■ TRY IT
Exclude all pictures. Then restate, word for word, the entries from the first line through the line that contains "The image size is (1084, 724).".

■ PROVIDED DATA

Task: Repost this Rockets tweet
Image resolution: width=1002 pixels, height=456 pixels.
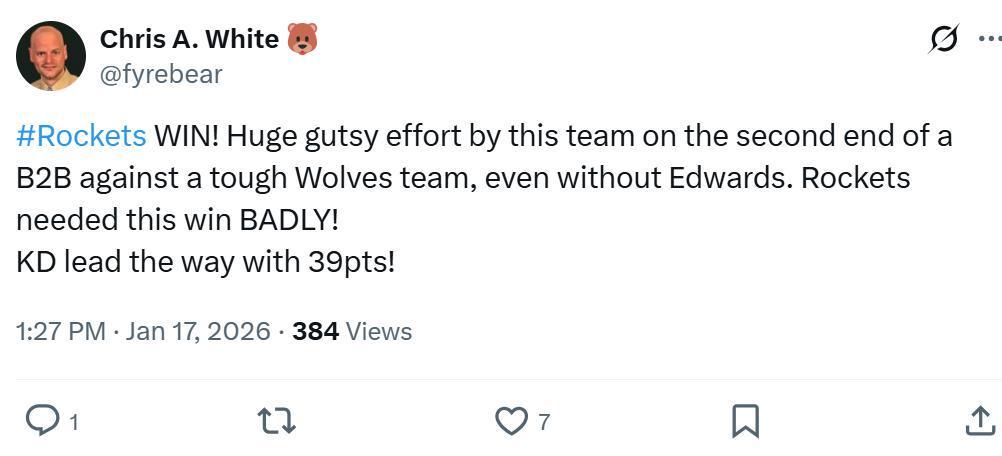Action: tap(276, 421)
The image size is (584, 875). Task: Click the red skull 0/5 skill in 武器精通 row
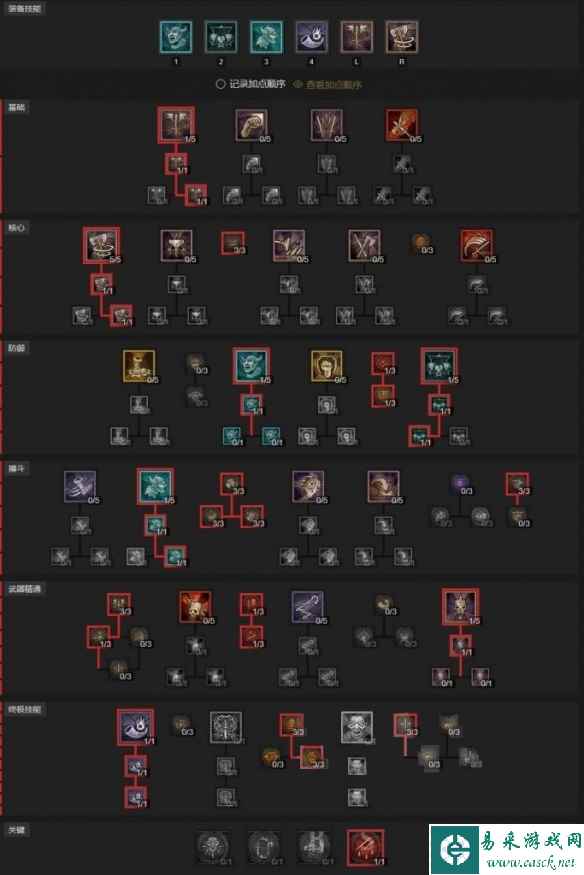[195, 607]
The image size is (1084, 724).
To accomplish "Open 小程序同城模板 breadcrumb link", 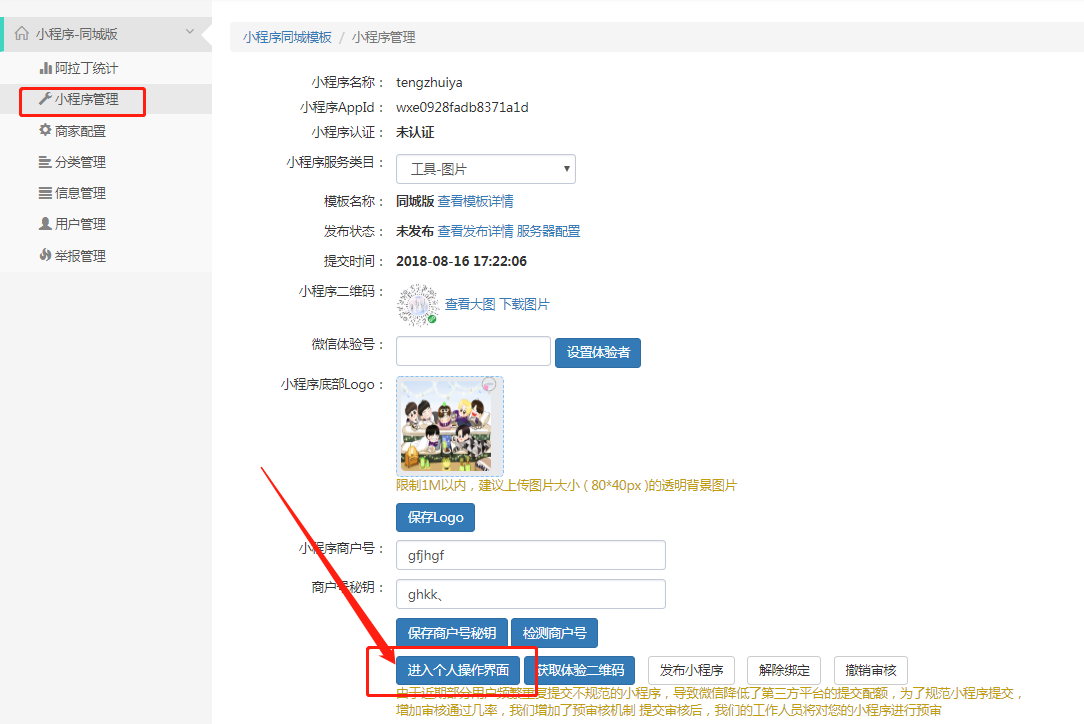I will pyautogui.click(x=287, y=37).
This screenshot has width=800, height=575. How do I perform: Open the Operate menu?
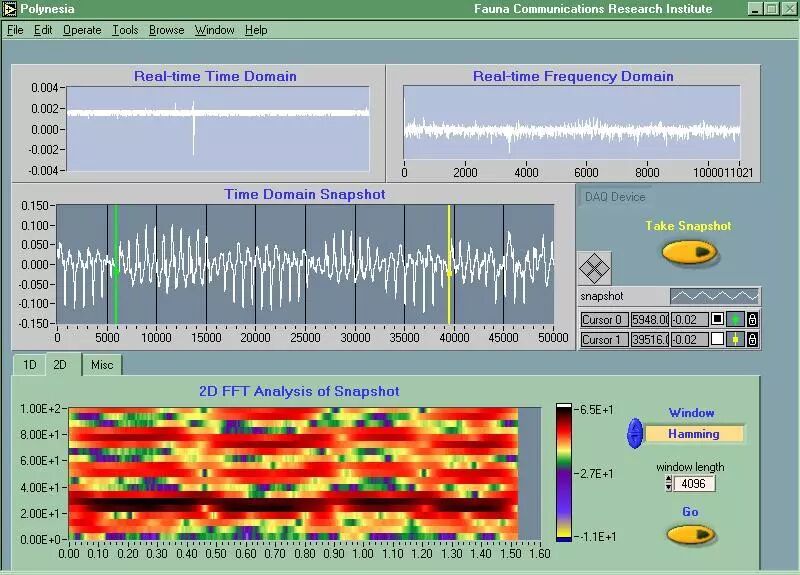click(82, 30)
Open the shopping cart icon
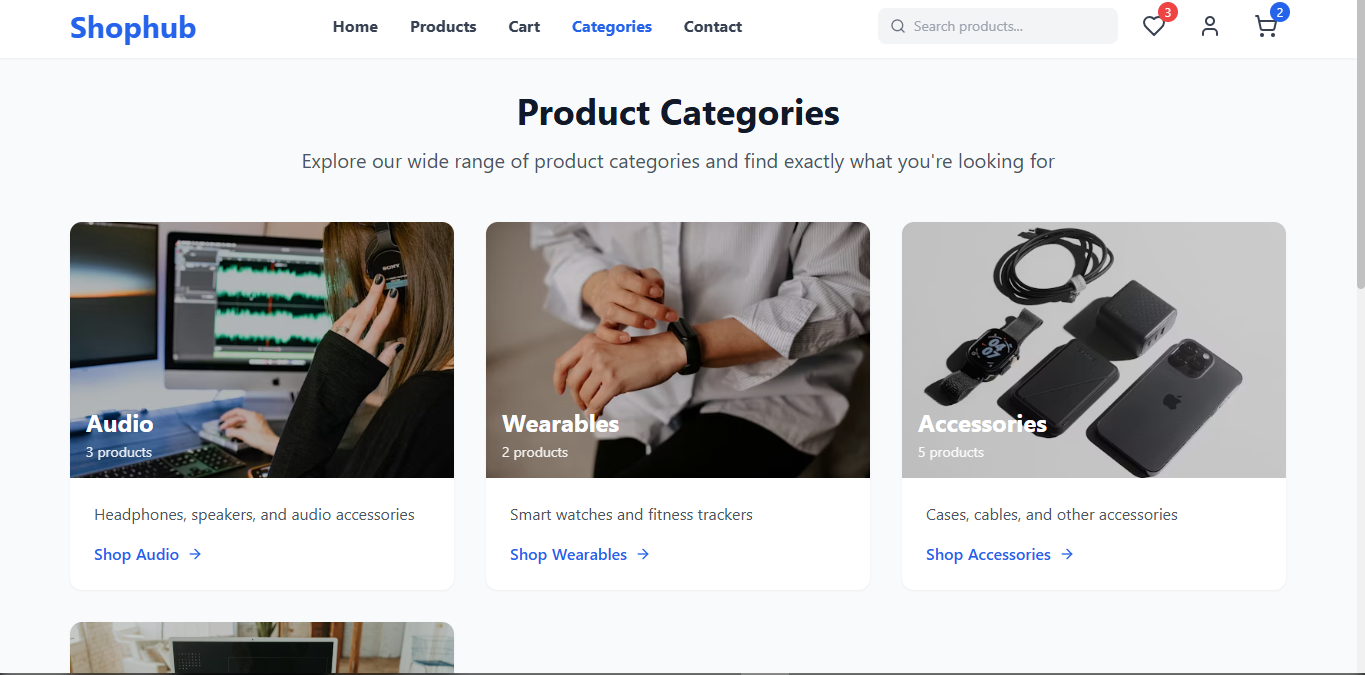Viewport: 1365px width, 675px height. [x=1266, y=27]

■ TASK SOLUTION
Task: Repost this Rockets tweet
Image resolution: width=1002 pixels, height=456 pixels.
Action: tap(276, 421)
The image size is (584, 875). Task: Click the red skull 0/5 skill in 武器精通 row
[195, 607]
The image size is (1084, 724).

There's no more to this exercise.